The core of multiracial identity is blurring identities: simultaneously belonging to multiple categories and yet belonging exclusively to none. Multicultural people share a blurring of identities in a way very similar to those born multiracial, which is why in today’s global village, multicultural may be considered as the new multiracial. Multicultural individuals are loosely defined including, but not restricted to, those who are extensively acculturated expatriates and immigrants; partners in interracial relationships or parents of multiracial children; converts, particularly to Judaism where the lines between religion and race are blurred; individuals whose physical appearance causes them to be mistaken for multiracial or of the “wrong race”; individuals who define themselves as citizens of the world or even individuals who, for whatever reason, do not fit comfortably into the social/cultural/racial category they were born into but mesh well across other social/cultural/racial categories and carry an elusive sense of belonging nowhere and everywhere simultaneously.

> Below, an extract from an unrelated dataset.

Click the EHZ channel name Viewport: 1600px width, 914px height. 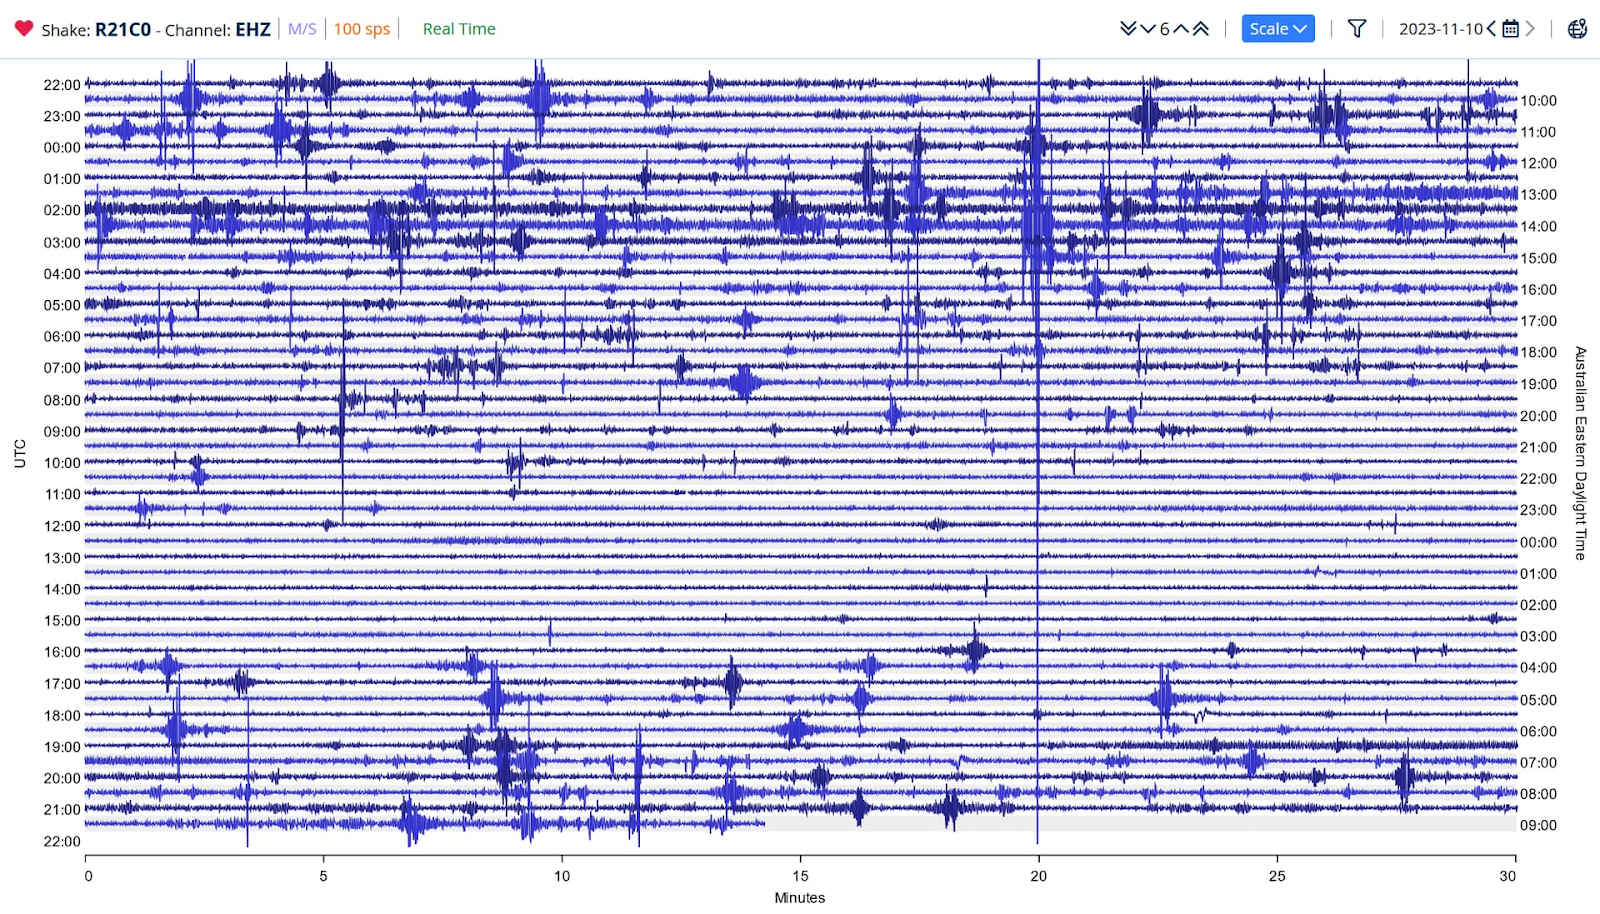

This is not an essay about how I am not black or not American. It is about insisting upon the self-determination of my identity and hopefully giving others permission to do the same. In fact, perhaps in all that I have said, I make a stronger claim on my Americanness, for Harper and Walton (2000) have found that “to be ‘American’ is to be in constant search of one’s identity” (p. xxiv). Yet this still makes me cringe, and I get angry when people tell me to “come home.” I am still figuring this out. I embrace my American blackness in dance, jazz, and especially poetry, since I am a poet—these are a few of the many tesserae that I am composed of. Hughes (1995) once declared, “A poet is a human being. Each human being must live within his time, with and for his people, and within the boundaries of his country” (p. 5). But what is my country? Who are my people? Am I of my times? Perhaps telling me to come home is upsetting because I am not American, but I am; I am not Israeli, but I am; I am not black, but I am. It’s not about coordinates. It’s that everywhere I find mosaic people like me, I am home, in my country, with my people…and I defend my nomadic homeland of the heart fiercely.

References

Cassar, A. (2008). Muzajk: An Exploration in Multilingual Verse. Valletta, Malta: Edizzjoni

Skarta.

Harper, M. S., and Walton, A. (Eds.). (2000). The Vintage Book of African-American

 Poetry. New York, NY: Vintage Books.

Hughes, L. (1994). Introduction. In A. Rampersad and D. Roessel (Eds.), The Collected Poems

of Langston Hughes (pp. 3-7). New York, NY: Alfred A. Knopf.